Internationally-renowned contemporary artist Philip Haas is the subject of a one person show, titled Four Seasons, at The New York Botanical Garden May 18–October 27, 2013. Haas’s work is distinguished by meticulously rendered tableaux seeking to illuminate the source of creativity, often through contemporary interpretations of masterworks from the history of art.
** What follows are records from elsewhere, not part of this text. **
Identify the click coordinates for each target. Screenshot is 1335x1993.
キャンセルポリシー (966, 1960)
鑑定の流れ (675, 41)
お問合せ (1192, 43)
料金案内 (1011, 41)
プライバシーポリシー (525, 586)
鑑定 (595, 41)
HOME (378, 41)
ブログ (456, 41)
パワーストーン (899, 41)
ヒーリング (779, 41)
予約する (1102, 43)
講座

In Four Seasons, Haas has created four monumental, 15-foot-tall, portrait busts that reference each of the seasons and are displayed in the round. In the artist’s exploration of the past, reinterpreted in the present, Haas references classical Italian Renaissance portraiture, with roots in the celebrated Four Seasons series created by Renaissance master Giuseppe Arcimboldo. Haas gives viewers a fresh perspective on the classical form by blowing up the scale to colossal proportions. What has formerly been a two-dimensional experience—the painted portrait—is given new context through this series as viewers are able to walk around the sculptures, to see the subjects from all sides, rather than simply in profile as with a painting. Further, as in Arcimboldo’s work from the 1500s, flesh, hair, and human features have been replaced with organic material native to each season. In Winter, for example, the skin of the subject is represented through oversized forms of bark and hair by gnarled tree limbs and ivy. Spring features a riot of flower forms in bright hues arranged to represent a human portrait.
The placement of the four sculptures within the symmetrical courtyard of the Enid A. Haupt Conservatory has the busts facing one another in a square configuration, creating a dialog between not only the four “subjects,” but also the viewer who can walk around and in between the works, creating an involving and personal experience.